BEGIN Records supplied

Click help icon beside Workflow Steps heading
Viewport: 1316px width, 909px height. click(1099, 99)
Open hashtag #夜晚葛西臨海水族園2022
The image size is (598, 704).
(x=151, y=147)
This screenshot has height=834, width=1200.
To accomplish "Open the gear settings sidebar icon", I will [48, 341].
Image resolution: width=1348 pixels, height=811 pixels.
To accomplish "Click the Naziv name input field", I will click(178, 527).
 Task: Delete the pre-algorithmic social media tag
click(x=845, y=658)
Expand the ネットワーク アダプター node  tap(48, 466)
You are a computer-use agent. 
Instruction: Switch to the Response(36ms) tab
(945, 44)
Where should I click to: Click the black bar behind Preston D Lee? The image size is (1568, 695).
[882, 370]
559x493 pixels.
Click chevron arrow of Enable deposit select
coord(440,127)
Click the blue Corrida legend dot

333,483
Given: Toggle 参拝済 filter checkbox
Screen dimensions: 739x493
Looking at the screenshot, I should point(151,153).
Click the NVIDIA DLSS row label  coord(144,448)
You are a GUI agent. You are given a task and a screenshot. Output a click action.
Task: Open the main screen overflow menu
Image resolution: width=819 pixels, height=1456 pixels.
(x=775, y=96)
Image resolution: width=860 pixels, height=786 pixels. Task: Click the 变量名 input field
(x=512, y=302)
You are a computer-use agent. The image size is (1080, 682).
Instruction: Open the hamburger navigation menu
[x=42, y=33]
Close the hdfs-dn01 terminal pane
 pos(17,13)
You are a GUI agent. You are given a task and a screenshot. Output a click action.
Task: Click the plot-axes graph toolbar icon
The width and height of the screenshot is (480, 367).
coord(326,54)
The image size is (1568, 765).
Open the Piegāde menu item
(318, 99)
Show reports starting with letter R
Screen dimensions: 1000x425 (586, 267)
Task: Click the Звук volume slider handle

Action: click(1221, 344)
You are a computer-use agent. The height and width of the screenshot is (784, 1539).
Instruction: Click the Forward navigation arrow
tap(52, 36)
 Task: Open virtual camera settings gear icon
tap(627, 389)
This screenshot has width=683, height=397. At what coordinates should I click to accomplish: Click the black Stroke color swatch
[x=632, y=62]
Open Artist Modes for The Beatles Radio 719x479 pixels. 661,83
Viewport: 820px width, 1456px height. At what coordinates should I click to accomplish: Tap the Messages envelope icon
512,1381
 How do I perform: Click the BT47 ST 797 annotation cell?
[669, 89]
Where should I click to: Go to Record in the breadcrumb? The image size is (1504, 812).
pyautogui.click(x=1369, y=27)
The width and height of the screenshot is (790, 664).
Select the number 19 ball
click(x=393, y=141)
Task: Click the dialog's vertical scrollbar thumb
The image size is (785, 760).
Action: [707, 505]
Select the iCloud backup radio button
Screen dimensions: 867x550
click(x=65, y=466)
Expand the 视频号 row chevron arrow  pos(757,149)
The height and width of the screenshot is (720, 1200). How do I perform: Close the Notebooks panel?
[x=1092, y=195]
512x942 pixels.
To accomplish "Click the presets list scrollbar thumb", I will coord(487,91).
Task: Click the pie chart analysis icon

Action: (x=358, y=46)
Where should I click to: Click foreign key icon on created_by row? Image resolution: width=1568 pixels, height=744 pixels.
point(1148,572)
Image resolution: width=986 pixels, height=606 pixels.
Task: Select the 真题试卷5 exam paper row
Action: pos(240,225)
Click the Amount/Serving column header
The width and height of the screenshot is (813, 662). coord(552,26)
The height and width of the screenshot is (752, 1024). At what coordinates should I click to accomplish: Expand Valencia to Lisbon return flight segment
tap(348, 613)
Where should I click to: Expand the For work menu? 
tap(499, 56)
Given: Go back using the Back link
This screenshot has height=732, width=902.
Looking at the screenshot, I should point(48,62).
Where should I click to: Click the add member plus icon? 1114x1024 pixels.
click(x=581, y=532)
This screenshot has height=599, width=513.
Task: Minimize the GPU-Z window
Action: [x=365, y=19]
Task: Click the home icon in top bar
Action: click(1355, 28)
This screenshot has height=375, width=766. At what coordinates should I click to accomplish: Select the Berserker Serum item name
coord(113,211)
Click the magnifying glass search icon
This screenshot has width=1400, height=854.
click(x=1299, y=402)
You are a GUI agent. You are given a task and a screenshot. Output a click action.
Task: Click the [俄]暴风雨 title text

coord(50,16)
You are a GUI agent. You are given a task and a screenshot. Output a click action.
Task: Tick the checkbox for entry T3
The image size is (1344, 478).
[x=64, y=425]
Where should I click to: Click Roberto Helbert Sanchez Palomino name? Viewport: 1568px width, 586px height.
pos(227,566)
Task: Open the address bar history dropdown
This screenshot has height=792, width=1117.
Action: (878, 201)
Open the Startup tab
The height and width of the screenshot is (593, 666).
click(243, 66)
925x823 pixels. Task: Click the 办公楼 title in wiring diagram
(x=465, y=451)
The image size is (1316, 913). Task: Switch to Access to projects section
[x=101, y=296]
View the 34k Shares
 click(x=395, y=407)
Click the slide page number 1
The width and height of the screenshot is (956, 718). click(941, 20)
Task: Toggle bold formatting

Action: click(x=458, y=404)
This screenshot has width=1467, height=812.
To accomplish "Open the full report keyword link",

END Records supplied

- **What needs to be done**
The answer must consist of every line above that contains the word "checkbox".

- **Exercise answer**
Given: Toggle 参拝済 filter checkbox
Task: Tick the checkbox for entry T3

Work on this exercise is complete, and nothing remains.